His cousin-in-law Edith Hern Fossett also had strong cooking chops. She came to Washington in 1802 to apprentice Jefferson’s chef Honore Julien (after James took his life). She cooked in the White House (known as the President’s House) and then went on to become head cook at Monticello when Jefferson retired in 1809.
To learn more, check out “The Hemingses of Monticello by Annette Gordon-Reed,” which won the Pulitzer Prize in 2009. Food is just one part of this giant book that encompasses the complicated intertwining families, but it is a fascinating read.
These Pennsylvania farmers are working to ensure heirloom African crops will be around for years to come.
SANKOFA COMMUNITY FARM AT BARTRAM’S GARDEN AND TRUELOVE SEEDS
This 4-acre urban farm and community garden on this historic landmark in Southwest Philadelphia focuses on heirloom crops with an African lineage.

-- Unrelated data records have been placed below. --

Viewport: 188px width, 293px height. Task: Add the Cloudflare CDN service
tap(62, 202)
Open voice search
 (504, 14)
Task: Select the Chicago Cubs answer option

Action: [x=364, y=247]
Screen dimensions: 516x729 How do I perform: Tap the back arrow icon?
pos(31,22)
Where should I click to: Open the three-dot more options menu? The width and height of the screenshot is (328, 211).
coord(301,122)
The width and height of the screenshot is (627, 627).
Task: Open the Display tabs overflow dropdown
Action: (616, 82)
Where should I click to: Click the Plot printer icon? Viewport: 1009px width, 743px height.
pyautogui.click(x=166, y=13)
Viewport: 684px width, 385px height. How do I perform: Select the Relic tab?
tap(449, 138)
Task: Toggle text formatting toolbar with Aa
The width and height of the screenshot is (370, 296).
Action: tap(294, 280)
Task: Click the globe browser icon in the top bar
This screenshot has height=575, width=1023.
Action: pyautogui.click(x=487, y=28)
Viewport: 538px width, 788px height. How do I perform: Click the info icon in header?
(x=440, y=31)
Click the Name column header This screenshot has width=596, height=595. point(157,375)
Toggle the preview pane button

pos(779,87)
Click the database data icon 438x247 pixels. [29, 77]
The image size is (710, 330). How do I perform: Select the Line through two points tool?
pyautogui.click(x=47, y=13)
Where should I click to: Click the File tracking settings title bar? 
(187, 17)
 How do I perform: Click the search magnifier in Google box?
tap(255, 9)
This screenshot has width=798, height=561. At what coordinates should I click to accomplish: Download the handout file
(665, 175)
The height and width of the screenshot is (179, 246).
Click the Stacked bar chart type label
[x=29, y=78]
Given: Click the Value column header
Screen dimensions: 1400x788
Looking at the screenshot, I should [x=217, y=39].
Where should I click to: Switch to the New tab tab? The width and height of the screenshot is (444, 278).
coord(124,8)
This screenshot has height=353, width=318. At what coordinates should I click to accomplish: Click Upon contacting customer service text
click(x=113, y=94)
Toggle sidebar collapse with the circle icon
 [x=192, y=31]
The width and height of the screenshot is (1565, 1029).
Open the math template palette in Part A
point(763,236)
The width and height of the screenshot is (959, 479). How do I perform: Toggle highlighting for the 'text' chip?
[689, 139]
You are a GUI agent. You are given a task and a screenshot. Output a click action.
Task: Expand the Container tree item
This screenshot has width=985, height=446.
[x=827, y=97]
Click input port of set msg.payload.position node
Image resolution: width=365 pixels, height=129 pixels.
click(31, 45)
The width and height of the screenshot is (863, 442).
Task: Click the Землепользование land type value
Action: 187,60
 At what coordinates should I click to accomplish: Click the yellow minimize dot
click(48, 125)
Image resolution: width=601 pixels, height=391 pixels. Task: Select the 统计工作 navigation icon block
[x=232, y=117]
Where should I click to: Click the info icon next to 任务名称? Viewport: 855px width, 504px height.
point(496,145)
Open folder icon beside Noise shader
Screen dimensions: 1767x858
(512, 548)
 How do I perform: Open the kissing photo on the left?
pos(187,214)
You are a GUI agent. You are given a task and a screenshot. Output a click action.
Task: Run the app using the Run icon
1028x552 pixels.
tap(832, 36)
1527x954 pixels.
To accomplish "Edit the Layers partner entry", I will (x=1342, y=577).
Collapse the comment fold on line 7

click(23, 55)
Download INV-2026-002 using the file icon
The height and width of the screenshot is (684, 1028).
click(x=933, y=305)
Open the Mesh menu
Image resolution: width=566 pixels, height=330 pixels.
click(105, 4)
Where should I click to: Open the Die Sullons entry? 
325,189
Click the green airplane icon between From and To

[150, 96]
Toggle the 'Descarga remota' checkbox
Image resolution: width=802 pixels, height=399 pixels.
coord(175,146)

Primarily a volunteer operation, the farm is open to the public and manages two seasonal farm stands. Co-director Chris Bolden-Newsome went on to start Truelove Seeds, which curates open-pollinated heirloom seeds from small growers, with Owen Taylor (also his partner in life) in 2016. Truelove’s African Diaspora seed collection includes fish pepper, red okra, sorghum and the Paul Robeson tomato. Last year, the Truelove team launched “Seeds and Their People,” a monthly podcast. Learn more at bartramsgarden.org/farm and trueloveseeds.com.
Go deeper into your discovery this Black History Month with these exhibits and publications.
The Museum of Food and Drink in Brooklyn is hosting several virtual events throughout February tied to its exhibit African/American, which has been postponed due to COVID-19. The virtual offerings are deep dives into ingredients that are part of the African diaspora pantry, including okra, whiskey, rice and barbecue, with options to cook along. Details at: mofad.org
Go deeper into your exploration of Black food and drink culture with these publications.
- “For the Culture” is a new biannual magazine focusing on Black women in food and wine. On the cover of its inaugural issue is food historian Jessica B. Harris (who also is curating the MOFAD exhibit). Learn more at fortheculturefoodmag.com.
- Island and Spice: A quarterly digital publication focusing on Afro-Caribbean foodways, with stunning photography.
Cuisine Noir: A digital publication focusing on Black chefs, restaurateurs cookbook authors and beverage professionals.